### Record extracts

========================================================================

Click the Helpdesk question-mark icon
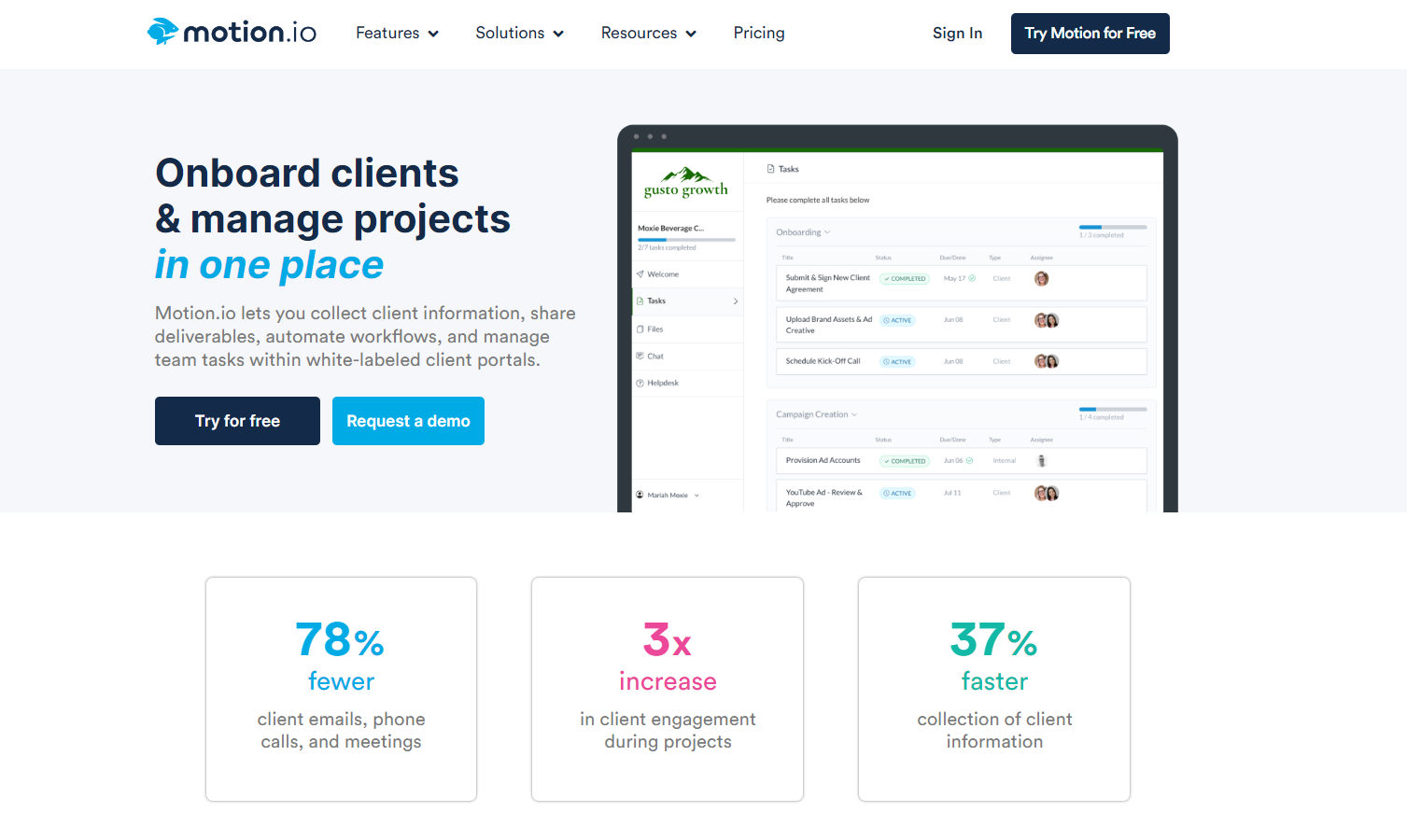 [x=640, y=383]
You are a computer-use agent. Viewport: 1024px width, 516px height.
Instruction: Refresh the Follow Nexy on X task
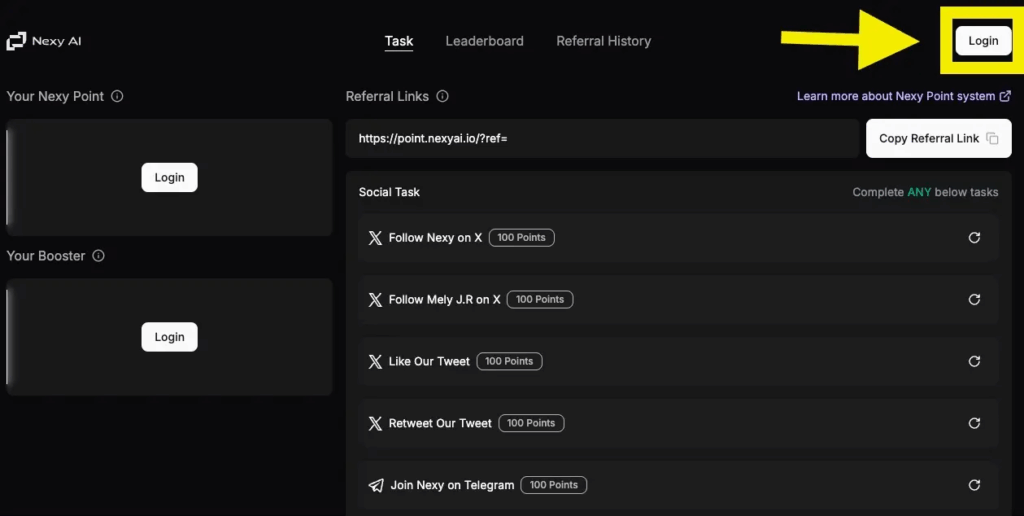pos(974,238)
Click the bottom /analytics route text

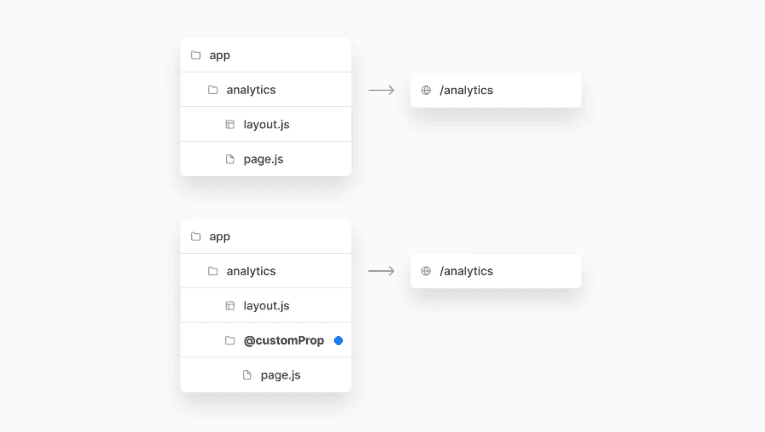coord(466,271)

========================================================================

### Required work
The copy you give must run from the line containing "You are a computer-use" through the last line of the records, exactly, with the pictures left out.

### Response to this task
You are a computer-use agent. Viewport: 1024px width, 516px height.
Instruction: Refresh the Follow Nexy on X task
pos(974,238)
Click the bottom /analytics route text

coord(466,271)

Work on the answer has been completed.